[llvm-dev] [InstCombine] rL292492 affected LoopVectorizer and caused 17.30%/11.37% perf regressions on Cortex-A53/Cortex-A15 LNT machines

Mon Jan 23 21:53:29 PST 2017

> On Jan 23, 2017, at 3:48 PM, Sanjay Patel via llvm-dev <llvm-dev at lists.llvm.org> wrote:
> 
> All targets are likely affected in some way by the icmp+shl fold introduced with r292492. It's a basic pattern that occurs in lots of code. Did you see any perf wins on your targets with this commit?
> 
> Sadly, it is also likely that many (all?) targets are negatively impacted on the particular test (SingleSource/Benchmarks/Shootout/sieve) that you have pointed out here because the IR is now decidedly worse.
> 
> IMO, we should not revert the commit because it exposed shortcomings in the optimizer.
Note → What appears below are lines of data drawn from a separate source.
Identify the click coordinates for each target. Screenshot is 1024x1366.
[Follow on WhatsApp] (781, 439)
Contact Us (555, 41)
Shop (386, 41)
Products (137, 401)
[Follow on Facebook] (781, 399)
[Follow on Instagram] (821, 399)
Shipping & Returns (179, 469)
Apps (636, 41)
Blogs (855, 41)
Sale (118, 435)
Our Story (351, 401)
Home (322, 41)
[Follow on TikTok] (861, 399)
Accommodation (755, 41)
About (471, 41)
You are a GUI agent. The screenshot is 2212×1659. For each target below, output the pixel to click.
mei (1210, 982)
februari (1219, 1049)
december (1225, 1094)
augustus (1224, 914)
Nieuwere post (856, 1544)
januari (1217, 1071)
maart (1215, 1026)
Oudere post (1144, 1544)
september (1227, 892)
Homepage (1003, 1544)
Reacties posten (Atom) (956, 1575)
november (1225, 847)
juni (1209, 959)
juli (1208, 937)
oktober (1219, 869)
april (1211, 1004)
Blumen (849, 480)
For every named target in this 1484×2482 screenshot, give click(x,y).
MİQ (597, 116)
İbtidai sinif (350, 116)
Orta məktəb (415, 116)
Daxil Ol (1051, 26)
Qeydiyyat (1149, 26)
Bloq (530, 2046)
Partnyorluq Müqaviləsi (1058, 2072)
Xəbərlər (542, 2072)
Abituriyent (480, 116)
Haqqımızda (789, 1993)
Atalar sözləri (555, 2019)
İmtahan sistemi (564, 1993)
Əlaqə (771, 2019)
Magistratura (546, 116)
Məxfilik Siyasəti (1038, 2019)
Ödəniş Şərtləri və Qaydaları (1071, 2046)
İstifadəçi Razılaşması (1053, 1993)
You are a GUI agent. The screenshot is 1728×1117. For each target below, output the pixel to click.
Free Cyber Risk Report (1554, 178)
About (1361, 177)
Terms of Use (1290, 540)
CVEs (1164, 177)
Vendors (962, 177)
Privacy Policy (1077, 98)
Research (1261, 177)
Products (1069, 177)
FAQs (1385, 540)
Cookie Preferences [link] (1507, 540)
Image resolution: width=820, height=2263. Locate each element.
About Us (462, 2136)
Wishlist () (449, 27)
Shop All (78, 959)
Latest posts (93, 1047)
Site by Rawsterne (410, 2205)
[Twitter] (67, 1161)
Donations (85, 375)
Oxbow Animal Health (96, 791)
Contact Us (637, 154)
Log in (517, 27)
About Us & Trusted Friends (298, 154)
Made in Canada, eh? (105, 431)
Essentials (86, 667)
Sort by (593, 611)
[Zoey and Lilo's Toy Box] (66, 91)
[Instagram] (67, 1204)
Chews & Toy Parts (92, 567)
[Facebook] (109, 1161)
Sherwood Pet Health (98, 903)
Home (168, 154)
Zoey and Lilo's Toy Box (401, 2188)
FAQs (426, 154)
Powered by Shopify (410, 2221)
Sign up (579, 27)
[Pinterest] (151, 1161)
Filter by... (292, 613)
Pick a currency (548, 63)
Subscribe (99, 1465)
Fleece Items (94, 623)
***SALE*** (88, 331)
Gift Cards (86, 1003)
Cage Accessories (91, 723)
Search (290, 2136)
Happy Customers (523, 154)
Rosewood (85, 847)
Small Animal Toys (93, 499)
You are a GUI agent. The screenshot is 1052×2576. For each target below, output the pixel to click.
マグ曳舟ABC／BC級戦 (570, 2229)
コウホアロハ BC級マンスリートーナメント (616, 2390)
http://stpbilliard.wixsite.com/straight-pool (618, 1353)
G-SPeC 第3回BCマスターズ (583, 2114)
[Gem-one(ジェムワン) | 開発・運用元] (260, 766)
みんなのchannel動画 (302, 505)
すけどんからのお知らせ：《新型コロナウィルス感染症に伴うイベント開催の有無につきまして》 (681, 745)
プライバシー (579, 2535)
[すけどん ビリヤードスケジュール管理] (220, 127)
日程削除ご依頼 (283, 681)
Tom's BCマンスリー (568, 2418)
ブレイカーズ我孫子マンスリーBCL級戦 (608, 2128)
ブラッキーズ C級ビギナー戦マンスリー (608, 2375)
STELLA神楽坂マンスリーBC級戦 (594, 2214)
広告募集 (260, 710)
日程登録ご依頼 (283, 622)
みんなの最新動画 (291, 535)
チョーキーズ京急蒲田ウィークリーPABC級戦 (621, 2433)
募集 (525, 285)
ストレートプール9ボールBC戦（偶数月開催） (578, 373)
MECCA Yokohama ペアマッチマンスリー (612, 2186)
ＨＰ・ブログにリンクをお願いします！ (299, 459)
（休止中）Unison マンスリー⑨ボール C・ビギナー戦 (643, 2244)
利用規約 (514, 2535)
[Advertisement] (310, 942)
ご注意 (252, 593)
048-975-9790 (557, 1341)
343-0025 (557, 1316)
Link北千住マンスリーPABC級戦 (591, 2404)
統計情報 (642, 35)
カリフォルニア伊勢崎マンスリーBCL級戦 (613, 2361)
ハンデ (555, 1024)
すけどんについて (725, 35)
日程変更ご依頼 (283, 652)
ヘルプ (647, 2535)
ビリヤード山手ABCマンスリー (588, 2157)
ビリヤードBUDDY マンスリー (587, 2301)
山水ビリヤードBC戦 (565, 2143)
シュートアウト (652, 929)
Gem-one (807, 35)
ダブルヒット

It's an "obvious" fold/canonicalization, and the related 'nuw' variant of this fold has existed in trunk since:
> https://reviews.llvm.org/rL285729 <https://reviews.llvm.org/rL285729>
> 
> We need to dissect what analysis/folds are missing to restore the IR to the better form that existed before, but this is probably going to be a long process because we treat min/max like an optimization fence. 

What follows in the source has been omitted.